▶ ACTIVITY
Please print the entries below exactly, from the line with "The image size is (1238, 691)." through the line with "Task: Click into the APN input field", including both of those lines and leaving out all others.

▶ EXERCISE DATA

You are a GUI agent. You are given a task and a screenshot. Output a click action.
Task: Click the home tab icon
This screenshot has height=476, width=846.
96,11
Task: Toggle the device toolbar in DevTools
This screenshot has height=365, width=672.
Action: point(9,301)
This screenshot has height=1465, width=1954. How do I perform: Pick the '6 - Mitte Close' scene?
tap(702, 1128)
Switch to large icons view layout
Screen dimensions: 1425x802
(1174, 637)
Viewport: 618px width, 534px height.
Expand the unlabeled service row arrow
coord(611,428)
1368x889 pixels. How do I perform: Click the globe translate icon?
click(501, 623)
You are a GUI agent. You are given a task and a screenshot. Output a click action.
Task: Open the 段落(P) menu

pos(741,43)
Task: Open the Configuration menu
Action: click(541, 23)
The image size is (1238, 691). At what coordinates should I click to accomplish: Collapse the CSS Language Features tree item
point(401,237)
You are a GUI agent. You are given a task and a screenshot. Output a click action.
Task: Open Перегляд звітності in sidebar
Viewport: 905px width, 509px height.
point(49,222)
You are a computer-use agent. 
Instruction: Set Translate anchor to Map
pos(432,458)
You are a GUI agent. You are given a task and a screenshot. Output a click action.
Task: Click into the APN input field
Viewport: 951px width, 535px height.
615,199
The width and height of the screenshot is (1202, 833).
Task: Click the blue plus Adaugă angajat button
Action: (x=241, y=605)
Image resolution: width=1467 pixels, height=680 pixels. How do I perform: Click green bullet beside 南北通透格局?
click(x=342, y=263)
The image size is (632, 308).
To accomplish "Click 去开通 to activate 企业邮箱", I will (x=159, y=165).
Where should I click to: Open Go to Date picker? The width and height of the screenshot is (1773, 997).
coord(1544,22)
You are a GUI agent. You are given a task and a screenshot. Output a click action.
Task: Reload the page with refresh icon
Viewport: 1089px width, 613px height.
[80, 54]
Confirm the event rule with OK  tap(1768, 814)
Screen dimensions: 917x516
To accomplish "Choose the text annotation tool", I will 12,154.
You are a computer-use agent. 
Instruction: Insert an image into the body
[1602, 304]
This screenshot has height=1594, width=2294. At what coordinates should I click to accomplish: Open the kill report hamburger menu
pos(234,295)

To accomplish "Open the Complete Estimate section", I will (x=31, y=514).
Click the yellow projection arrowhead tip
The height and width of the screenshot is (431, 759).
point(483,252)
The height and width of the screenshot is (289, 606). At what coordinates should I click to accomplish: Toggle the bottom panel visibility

▶ SOLUTION TO THIS PROBLEM
The image size is (1238, 691). At what coordinates should I click to accomplish: Collapse the CSS Language Features tree item
point(401,237)
You are a GUI agent. You are given a task and a screenshot. Output a click action.
Task: Open Перегляд звітності in sidebar
Viewport: 905px width, 509px height.
point(49,222)
You are a computer-use agent. 
Instruction: Set Translate anchor to Map
pos(432,458)
You are a GUI agent. You are given a task and a screenshot. Output a click action.
Task: Click into the APN input field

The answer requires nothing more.